Rempel’s amazing Twitterstorm kicks off Conservative leadership race

Michelle Rempel, an outgoing junior minister from Calgary, welcomed herself to the Conservative leadership sweepstakes with a late-night, girl-power Twitter rant.

So far, the race to succeed Stephen Harper as the next leader of Canada’s Conservative Party has been notable for the level of disinterest it’s drawn — not a single candidate has yet announced a campaign for the leadership.Canada Flag Icon

Despite wild speculation about who might want to take the reins of Canada’s soon-to-be opposition, some of the most well-known potential contenders have already ruled themselves out of contention — former Québec premier Jean Charest (himself a one-time leader of the old Progressive Conservative Party), former New Brunswick premier Bernard Lord, Saskatchewan’s wildly popular two-term premier Brad Wall, former foreign minister John Baird.

But there’s one potential candidate who isn’t being coy about her intentions.

It’s Michelle Rempel, a 35-year-old MP from Calgary who’s been in office only since 2011. Born in Winnipeg and of partial French Canadian ancestry, she worked in development at the University of Calgary before jumping to politics, winning the by-election when Jim Prentice left federal politics for the private sector (and before Prentice returned to provincial politics for a disastrous run leading Alberta’s government). She quickly made a splash in the House of Commons and in 2013, Harper recognized her talents by appointing her as a junior minister for western economic diversification.

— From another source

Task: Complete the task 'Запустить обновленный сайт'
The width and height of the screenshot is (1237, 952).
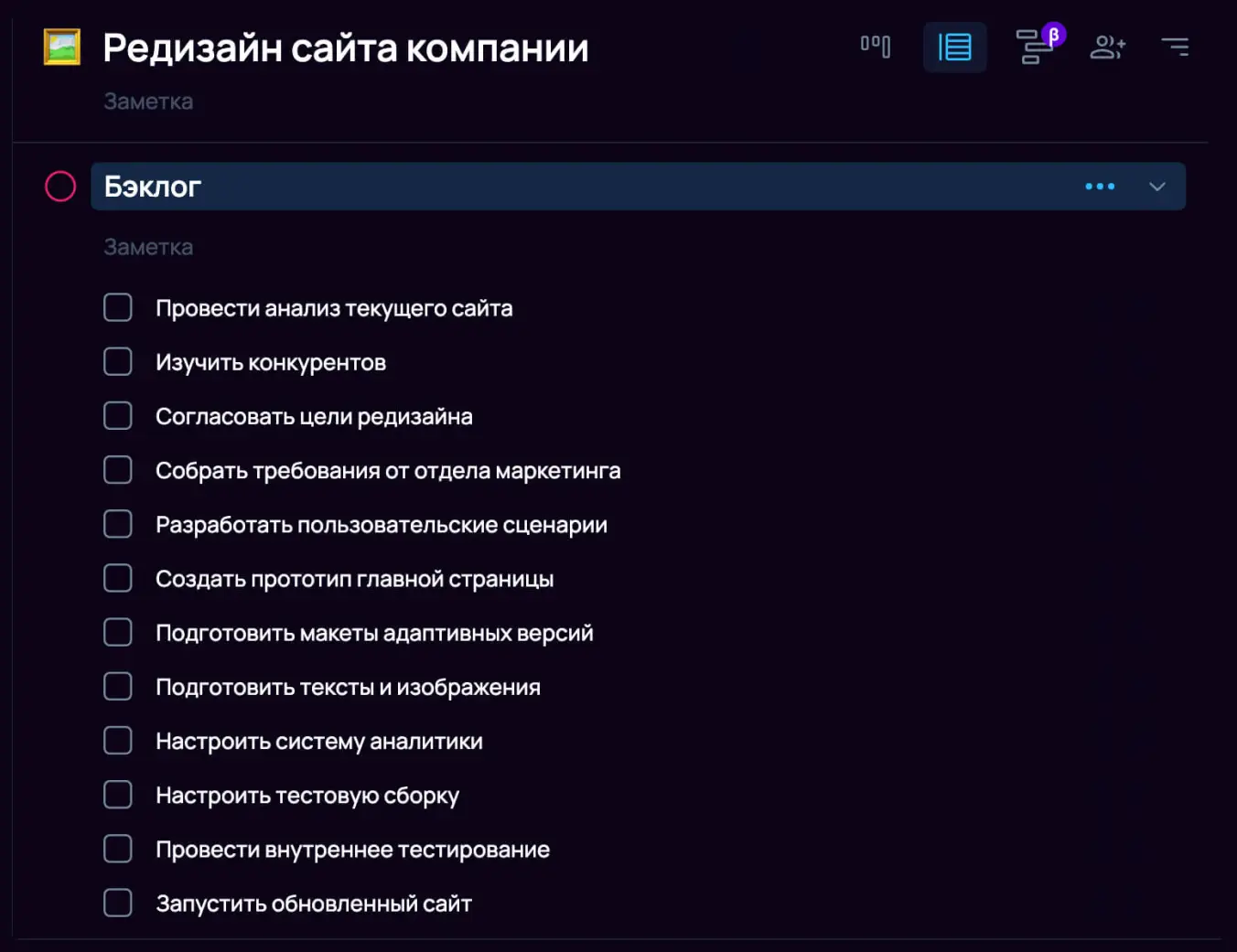Action: [117, 903]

In an odd — and at turns, confident, caustic and compelling — Twitter rant in the middle of the night on October 22, Rempel made the case for her potential leadership, sometimes making the case against casual misogyny in everyday politics that would make Hillary Rodham Clinton proud.

It’s worth reading in full:

Of course, if Rempel runs, she will face competition. And the smarter money is still on those potential opponents.

Jason Kenney, for example, is the outgoing defense minister and minister for multicuturalism, and he has been an MP from Calgary since 1997. Socially conservative, he’s something like Harper’s Harper. Though he is probably best placed for a leadership campaign, his appeal would be like doubling down on the Harper brand — but a bit more western, a bit more right-wing, a bit more bland. A Kenney-led Conservative Party would risk looking and feeling too much like the old Reform Party/Canadian Alliance of the 1990s.

Peter MacKay, who recently retired from the House of Commons, is a former justice minister and defense minister. A political legacy from Nova Scotia, he was the last leader of the old Progressive Conservatives, and he engineered its merger into Harper’s Canadian Alliance to form the modern Conservative Party. But having just announced his retirement five months ago, he might find it awkward to mount a comeback so soon.

Conservatives also have other women to choose from. Lisa Raitt, another rising star from the all-important province of Ontario, has been an MP since 2008 and is the outgiong minister of transport. Another rising star from Ontario, Kellie Leitch is the outgoing labor minister, though she was responsible for one of the worst gaffes of the Conservative election campaign — the now-infamous ‘barbaric practices’ hotline.

For any woman in right-wing politics, two ghosts haunt the path to any leadership battle. The first is Belinda Stronach, the businesswoman-turned-politician who flamed out in the Conservative Party, shortly before crossing the aisle to flame out in the Liberal Party. The second is Kim Campbell, the only female prime minister in Canadian history. Having taken the reigns of power from Brian Mulroney in 1993, she served for barely four months before leading the Progressive Conservatives to their worst election result in history, losing all but two seats nationwide.

Today, however, women currently serve as premier in three out of four of Canada’s most populous provinces — Kathleen Wynne in Ontario (also Canada’s first openly gay premier), Christy Clark in British Columbia and Rachel Notley in Alberta. Last Monday, 88 women were elected to the House of Commons, which is a record high in Canadian politics, even though that’s far from half of the 338-member parliamentary body. Notwithstanding Campbell, it seems long overdue for Canada to elect a female prime minister in her own right as prime minister.

In a contest where the Conservatives’ heaviest hitters sit out the race, Rempel could shine in the Trudeau era as a ballsy figure who can connect with the younger voters who abandoned Harper and flocked to the Liberals. A brash, tough-talking Tory with roots in Manitoba, the moxie to shake up her party by bringing a different perspective to the opposition benches and the willingness to embrace both her youth and her gender? She might not win the leadership, but she would certainly be a far more engaging figure than another grey-haired middle-aged man.